Looking back into my college years, I have made innumerable choices on my own. But a decision I would never feel regretful is to become a volunteer teacher for five vacations. Though the experience only composes two lines on my three-page CV, it has defined who I am.
In February 2015, I was surprised to receive a special phone call while taking my quantitative training in Brazil. It was from one of my students in the Boxue County, a small village in Chinas Hainan Province. He dialed my number using his moms mobile phone: he did not say I miss you; instead he just asked me, in the purest tone of a child, “Will you come back next year”. My eyes turned moist in a flash.

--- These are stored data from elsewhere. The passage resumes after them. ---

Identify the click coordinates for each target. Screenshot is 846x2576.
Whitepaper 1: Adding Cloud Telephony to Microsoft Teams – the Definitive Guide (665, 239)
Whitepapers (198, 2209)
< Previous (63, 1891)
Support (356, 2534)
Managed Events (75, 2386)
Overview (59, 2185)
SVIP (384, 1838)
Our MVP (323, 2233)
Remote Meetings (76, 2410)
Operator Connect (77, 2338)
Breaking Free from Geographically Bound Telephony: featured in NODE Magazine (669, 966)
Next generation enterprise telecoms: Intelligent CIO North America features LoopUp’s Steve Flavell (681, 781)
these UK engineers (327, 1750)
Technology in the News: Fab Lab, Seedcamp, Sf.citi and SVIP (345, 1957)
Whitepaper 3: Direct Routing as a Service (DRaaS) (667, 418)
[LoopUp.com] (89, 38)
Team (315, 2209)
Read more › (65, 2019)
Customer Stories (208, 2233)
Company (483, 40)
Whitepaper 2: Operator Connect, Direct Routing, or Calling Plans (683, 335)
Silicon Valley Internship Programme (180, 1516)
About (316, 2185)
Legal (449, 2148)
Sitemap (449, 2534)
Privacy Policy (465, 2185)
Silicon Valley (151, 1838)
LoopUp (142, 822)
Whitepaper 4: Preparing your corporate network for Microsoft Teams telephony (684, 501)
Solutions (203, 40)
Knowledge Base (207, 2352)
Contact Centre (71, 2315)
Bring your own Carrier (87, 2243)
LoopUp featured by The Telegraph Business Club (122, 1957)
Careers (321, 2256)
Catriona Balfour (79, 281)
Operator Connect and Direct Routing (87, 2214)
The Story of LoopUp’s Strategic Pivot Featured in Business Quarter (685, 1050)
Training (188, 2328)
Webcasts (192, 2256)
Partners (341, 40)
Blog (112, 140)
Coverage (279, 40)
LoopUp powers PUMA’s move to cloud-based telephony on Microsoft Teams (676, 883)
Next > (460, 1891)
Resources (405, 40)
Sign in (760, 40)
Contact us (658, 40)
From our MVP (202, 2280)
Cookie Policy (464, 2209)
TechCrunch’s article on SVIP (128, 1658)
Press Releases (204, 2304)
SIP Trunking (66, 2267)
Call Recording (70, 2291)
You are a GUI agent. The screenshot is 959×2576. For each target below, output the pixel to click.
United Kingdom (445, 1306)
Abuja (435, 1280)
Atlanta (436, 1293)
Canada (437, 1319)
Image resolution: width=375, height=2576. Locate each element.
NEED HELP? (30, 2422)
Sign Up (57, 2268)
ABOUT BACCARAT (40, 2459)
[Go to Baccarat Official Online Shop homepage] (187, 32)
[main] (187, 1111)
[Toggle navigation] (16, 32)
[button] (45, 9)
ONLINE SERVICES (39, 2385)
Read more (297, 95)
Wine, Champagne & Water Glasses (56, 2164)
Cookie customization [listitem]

It was the first winter vacation in my college years that I did not go to Boxue County as a volunteer teacher. Before that, I was there for three consecutive vacations. I love those kids and they are waiting for me as well. It is maybe my love to those kids that has planted the seed of NGO dream in my heart. My long-term career objective is to create an NGO that empowers the rural students and other marginalized groups in my late thirties.
After my graduation, I intend to stay in the private sphere for about five years, then jump to the Bill & Melinda Gates Foundation to get prepared for my NGO dream.
If my story ends here, it would miss a critical aspect: my academic aspiration. It may be tempting to frame my research under the grand narrative of my NGO dream; but from its very outset, my queries in social media diplomacy have been purely academic.
Social media diplomacy is the marriage of two emerging fields: social media and public diplomacy. Just like any curious researcher, I was instantly mesmerized by this unchartered territory. It comes with a price to opt for the road less traveled by other scholars. I have few existing literatures to draw from. And the interdisciplinary nature of my research drove me to consult with three professors at the same time: one for quantitative methods, one for Internet insights, and one for public diplomacy. Still, I often felt like a lone expeditor. Therefore, the moment when I came across the MSc in Social Science and the Internet, I was literally shaking out of sheer excitement. I knew it is the place for me. Apart from the advanced statistic course, what intrigues me most is the course Accessing Research Data from the Social Web in the Hilary term. I am now using third-party software like Nvivo to extract my raw data. If I can master Python, the quality of my database would be greatly improved.
Though driven by my academic curiosity, I hold faith in the interconnected nature of knowledge. Just as Steve Jobs Calligraphy interests inadvertently effected the typography revolution in the computer world, my seemingly unrelated experiences in academic research, I believe, will come back to me one day when I start my NGO. Indeed in my mind, founding an NGO is the hard mode of doing research; they share the characteristic of solving concrete problems, but real-world problems are way more complex.
Look forward to sharing more in the interview, and wish to see you in Beijing and Oxford.